E i bambini ci chiedono ancora quando il vento si poserà

Era un bambino pure quello nel vento cantato da Guccini, passato per il camino di Auschwitz. E lo erano anche i due fratellini di Nagasaki colti dall’obiettivo di O’Donnell nel ’45: uno che pare dormire – e mi si stringe il cuore, e non potete sapere quanto, ogni volta guardandolo – e l’altro che morde le sue stesse labbra perché già vede dove il corpicino che ha legato alla schiena sarà di lì a poco posto. Come lo era Kim Phúc nel ’72, mentre scappava con i vestiti ormai in polvere e la pelle ridotta a brandelli da un ordigno americano. Lo è il piccolo di Rais al-Ayn, o Sari Kani, come la chiamano i curdi, la cittadina siriana bombardata dai turchi.

Dal letto dell’ospedale di Hasakak, i suoi occhi incorniciati da un viso sofferente come mai dovrebbe esserlo all’età in cui è ripreso ci stanno chiedendo dove i nostri siano rivolti. Cosa stiamo guardando in queste ore? Dove mandiamo i pensieri che abbiamo? A quale problema, a quale assillo riserviamo le nostre preoccupazioni? Lui le ha tutte lì, nel volto martoriato dalle ferite di una guerra che non può (e non deve un bambino poterlo fare) capire.

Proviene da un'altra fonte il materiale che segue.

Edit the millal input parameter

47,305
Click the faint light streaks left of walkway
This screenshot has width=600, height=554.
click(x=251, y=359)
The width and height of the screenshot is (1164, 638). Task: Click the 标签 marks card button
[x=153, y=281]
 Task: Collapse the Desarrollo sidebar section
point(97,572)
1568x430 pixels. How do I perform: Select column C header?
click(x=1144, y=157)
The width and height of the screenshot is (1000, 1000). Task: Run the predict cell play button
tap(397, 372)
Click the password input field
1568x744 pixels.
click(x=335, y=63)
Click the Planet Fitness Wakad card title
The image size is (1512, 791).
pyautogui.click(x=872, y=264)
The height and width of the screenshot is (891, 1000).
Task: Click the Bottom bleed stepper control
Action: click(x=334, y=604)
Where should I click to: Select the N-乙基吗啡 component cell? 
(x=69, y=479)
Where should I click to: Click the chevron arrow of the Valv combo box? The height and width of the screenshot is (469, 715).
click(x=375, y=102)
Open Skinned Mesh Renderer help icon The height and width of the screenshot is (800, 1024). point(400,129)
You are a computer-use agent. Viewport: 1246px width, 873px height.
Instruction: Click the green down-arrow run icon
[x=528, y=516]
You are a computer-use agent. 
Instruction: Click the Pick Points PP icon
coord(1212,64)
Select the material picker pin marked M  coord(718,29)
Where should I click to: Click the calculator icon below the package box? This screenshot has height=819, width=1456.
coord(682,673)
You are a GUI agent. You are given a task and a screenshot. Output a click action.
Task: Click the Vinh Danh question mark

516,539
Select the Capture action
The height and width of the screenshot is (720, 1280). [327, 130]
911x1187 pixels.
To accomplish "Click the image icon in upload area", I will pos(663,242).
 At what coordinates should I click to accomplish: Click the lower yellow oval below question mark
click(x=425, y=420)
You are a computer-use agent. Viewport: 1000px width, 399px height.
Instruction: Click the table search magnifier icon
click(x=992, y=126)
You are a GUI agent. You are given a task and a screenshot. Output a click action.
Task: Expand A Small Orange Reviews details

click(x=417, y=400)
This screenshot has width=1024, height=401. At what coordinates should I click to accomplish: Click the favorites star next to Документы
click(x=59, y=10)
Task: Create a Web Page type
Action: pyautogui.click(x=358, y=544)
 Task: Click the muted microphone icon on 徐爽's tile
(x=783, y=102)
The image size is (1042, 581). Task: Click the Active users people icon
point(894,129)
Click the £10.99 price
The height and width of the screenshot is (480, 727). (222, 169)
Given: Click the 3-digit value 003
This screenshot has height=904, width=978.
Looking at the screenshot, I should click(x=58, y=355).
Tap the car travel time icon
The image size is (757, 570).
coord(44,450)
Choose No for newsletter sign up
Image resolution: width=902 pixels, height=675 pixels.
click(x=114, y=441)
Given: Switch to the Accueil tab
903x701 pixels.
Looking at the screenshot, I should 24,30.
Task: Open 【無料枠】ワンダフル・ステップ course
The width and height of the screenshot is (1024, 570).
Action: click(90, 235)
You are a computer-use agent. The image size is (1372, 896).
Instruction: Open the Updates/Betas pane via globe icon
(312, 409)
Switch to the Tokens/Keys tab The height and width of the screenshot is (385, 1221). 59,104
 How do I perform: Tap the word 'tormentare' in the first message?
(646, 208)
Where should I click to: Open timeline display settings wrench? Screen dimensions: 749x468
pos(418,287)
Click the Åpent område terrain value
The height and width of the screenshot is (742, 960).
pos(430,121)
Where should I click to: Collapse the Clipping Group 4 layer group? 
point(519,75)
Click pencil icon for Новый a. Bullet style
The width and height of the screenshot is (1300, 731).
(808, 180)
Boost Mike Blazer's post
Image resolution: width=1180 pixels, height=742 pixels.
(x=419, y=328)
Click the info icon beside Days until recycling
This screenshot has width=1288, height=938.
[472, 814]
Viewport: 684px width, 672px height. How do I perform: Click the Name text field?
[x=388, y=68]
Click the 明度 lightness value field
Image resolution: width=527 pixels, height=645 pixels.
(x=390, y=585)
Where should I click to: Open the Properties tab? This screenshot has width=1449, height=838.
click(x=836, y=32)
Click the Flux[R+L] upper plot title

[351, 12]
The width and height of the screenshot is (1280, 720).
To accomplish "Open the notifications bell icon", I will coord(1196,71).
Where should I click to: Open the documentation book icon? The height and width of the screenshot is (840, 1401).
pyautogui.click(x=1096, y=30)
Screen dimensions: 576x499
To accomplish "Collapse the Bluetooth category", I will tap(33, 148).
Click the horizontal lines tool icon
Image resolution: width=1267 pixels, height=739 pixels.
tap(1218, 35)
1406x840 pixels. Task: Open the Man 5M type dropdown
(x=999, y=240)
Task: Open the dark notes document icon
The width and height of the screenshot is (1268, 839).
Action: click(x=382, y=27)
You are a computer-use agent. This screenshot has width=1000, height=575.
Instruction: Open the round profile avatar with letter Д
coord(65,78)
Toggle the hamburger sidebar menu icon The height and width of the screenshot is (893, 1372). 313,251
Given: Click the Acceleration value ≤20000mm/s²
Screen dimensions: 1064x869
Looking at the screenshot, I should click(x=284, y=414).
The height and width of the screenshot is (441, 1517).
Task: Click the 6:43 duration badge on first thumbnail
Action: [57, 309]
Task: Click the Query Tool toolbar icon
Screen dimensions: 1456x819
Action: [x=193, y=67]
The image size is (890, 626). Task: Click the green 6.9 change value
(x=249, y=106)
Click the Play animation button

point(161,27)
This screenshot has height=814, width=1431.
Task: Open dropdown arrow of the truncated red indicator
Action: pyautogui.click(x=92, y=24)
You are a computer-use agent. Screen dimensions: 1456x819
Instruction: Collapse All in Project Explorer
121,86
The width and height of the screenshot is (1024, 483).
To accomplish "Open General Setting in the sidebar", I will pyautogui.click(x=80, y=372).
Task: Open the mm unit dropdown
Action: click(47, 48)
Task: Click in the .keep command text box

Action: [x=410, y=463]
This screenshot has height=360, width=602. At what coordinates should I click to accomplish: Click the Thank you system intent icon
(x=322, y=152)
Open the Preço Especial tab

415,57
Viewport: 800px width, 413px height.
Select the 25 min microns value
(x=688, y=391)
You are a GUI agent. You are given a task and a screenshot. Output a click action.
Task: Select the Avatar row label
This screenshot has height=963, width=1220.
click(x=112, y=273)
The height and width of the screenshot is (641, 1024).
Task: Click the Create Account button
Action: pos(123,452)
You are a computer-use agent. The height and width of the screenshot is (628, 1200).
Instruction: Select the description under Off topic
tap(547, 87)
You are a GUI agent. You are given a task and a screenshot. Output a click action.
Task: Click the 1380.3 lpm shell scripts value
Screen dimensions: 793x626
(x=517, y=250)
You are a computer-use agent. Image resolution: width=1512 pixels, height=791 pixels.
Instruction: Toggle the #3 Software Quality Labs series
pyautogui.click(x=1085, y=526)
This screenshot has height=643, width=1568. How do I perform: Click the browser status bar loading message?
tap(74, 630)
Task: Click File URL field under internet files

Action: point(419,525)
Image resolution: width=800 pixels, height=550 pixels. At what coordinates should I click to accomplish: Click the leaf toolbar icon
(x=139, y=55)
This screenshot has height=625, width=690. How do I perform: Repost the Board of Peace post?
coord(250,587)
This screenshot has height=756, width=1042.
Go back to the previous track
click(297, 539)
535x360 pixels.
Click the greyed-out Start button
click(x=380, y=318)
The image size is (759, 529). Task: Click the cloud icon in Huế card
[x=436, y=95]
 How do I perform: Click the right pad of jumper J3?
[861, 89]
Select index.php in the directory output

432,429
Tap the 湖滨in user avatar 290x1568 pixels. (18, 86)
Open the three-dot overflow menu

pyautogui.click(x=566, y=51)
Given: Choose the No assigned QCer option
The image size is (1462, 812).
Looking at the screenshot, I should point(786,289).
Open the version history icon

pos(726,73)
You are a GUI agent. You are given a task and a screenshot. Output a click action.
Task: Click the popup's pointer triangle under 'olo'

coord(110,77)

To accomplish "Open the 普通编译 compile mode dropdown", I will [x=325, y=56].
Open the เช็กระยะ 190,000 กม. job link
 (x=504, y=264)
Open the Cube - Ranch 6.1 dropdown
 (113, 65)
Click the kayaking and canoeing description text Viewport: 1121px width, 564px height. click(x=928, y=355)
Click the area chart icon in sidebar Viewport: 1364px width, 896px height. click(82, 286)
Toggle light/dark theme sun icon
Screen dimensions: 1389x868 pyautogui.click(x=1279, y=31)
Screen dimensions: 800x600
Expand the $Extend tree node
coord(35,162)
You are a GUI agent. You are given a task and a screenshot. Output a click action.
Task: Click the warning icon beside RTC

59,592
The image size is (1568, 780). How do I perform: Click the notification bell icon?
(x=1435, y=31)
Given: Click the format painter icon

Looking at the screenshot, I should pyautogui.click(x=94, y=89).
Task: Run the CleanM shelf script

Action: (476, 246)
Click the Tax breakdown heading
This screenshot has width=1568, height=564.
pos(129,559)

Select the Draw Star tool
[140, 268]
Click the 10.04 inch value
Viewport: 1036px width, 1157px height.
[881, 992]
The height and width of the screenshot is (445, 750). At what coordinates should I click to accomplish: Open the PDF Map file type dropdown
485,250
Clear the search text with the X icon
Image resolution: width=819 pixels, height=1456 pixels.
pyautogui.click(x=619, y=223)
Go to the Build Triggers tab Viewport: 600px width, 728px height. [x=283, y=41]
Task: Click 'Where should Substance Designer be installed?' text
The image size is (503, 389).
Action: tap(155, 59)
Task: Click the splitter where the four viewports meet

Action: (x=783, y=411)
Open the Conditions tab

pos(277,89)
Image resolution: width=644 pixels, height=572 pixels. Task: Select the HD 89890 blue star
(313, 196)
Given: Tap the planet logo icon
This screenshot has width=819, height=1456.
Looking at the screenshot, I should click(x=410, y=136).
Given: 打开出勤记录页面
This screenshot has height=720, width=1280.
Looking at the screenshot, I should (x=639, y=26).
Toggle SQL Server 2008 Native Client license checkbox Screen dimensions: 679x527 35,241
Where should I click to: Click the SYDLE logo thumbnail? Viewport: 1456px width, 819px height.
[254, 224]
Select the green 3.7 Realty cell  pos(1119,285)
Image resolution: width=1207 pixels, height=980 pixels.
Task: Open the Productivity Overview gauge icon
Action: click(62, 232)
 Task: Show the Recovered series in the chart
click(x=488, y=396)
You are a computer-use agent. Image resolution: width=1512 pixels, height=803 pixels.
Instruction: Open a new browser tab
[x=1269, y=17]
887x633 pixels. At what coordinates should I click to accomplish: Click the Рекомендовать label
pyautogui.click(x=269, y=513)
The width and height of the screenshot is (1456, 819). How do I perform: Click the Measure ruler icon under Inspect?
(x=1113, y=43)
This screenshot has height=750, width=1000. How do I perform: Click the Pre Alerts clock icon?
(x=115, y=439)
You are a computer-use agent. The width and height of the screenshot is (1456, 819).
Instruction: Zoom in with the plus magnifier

Se fosse fosforo bianco o napalm quello nella bomba che lo ha investito esplodendo aggrava il profilo criminale di chi l’ha sganciata e di quanti ne hanno ordinato il lancio, ma non purtroppo il dramma che lui, piccolo, e migliaia di tanti, troppi, altri stanno vivendo. E l’indifferenza che ha già reso le notizie di quel conflitto questioni da pagine interne sui nostri giornali non ferisce e non ferirà di meno.